Once Rogers left the South, he began expressing mildly antislavery opinions. He opposed the expansion of slavery into Kansas and denounced the “madness of the Southern fire-eaters.” In 1856, he feared the “the slave States will make a feint of resistance and disunion” if Republican candidate John C. Frémont won that year’s presidential election. Democrat James Buchanan ultimately triumphed, and Rogers viewed him as a “shameless champion of the slave interest.” Despite his apprehensions, he believed the “union is too strongly framed…and bolted together by mutual interest, to be severed.”

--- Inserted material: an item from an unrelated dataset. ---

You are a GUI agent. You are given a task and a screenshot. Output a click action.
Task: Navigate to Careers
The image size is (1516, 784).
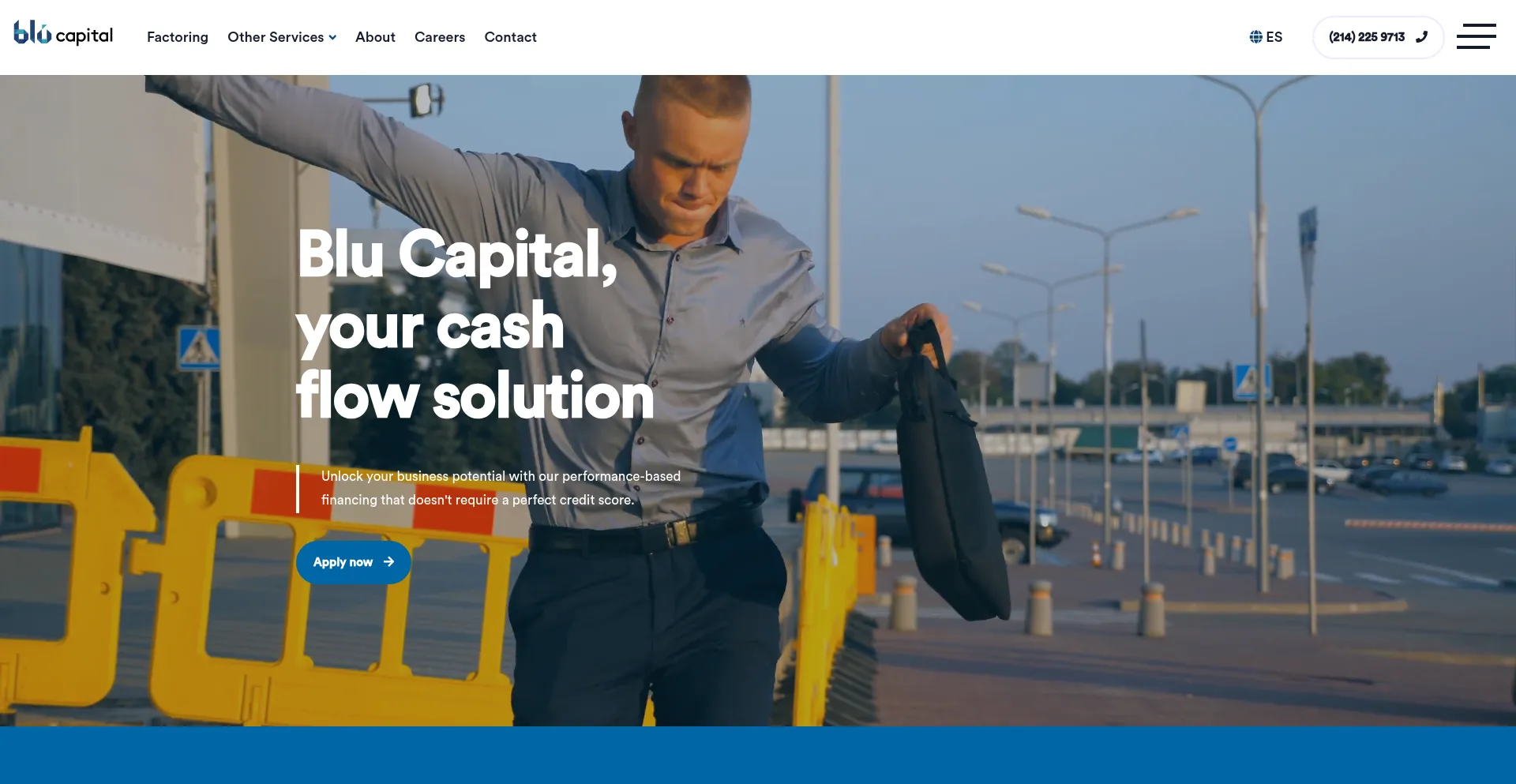(440, 37)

Rogers supported Abraham Lincoln in the election of 1860, declaring him “honest and patriotic” and “fearless, clear-headed and humane.” In December 1860, he dismissed the secession movement as “violent and absurd” and predicted the southern states would “very soon be anxious to come back.” Like many Republicans that winter, Rogers remained resolute, opposing any compromise “which will allow slavery to extend itself at will in new territories.” He placed his trust in Lincoln, insisting that the new president was “equal to the great occasion of the times.” Rogers was relieved that “at last we have a man of honest purpose, pure patriotism and manly firmness, and genuine love of liberty, at the head of affairs.”

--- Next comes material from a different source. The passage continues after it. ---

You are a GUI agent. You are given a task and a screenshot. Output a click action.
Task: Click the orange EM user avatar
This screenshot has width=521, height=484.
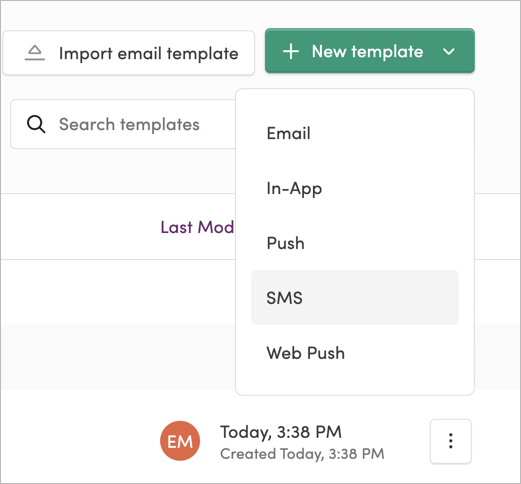click(x=180, y=441)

Rogers remained fiercely loyal to the Union during the Civil War, and he served as vice president for a local Union Club. In May 1861, he assured his brother that loyal Americans would “strain [their] utmost power, and pour out [their] entire treasure to crush the rebellion.” From the beginning, Rogers hoped the war would become a crusade against slavery. In August 1861, General John C. Frémont attempted to free the slaves of Missouri’s Confederate sympathizers. Lincoln ordered Frémont to rescind the proclamation, anxious not to push the Border States into the Confederacy. Rogers, however, celebrated the “stirring proclamation” and hoped it heralded a “more energetic and direct recognition of the anti-slavery purpose of the war.” A year later, Rogers declared Lincoln’s Emancipation Proclamation a “grand step for humanity” and predicted that January 1, 1863, would “surely be marked by history as one of the grandest of all its epochs.” He celebrated the enlistment of African-American soldiers, observing that freedmen had “shown a capacity for fighting equal to that of…white troops.” The “talk of their cowardice and savagism,” he observed happily in August 1863, had “wholly ceased,” and the “prejudice against them” was “rapidly vanishing.”

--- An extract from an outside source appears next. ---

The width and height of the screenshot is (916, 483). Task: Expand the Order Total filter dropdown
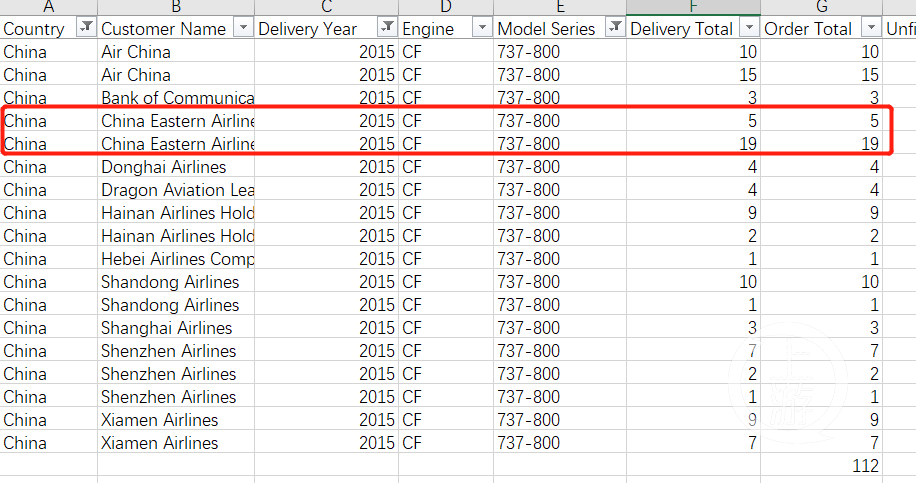871,29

Rogers voted for Lincoln’s reelection in November 1864. He viewed the election as a referendum on the war, writing that the “issue was that of victory over rebellion and slavery, or an ignominious truce with them.” He rejoiced that “patriotic [men] of all parties” had “vindicate[d] the cause of liberty and the Union.” When Union soldiers marched into Richmond on April 3, 1865, Rogers deemed it the “greatest victory of modern times, and the noblest triumph for human rights that has perhaps ever been achieved.” When Confederate General Robert E. Lee surrendered a few days later, Rogers expressed “exultation and delight.” He predicted that the “world will give us credit for having fought nobly for the noblest cause that ever inspired a nation’s patriotism—the cause of freedom and a higher civilization, not for ourselves merely, but for the world and for all coming time.”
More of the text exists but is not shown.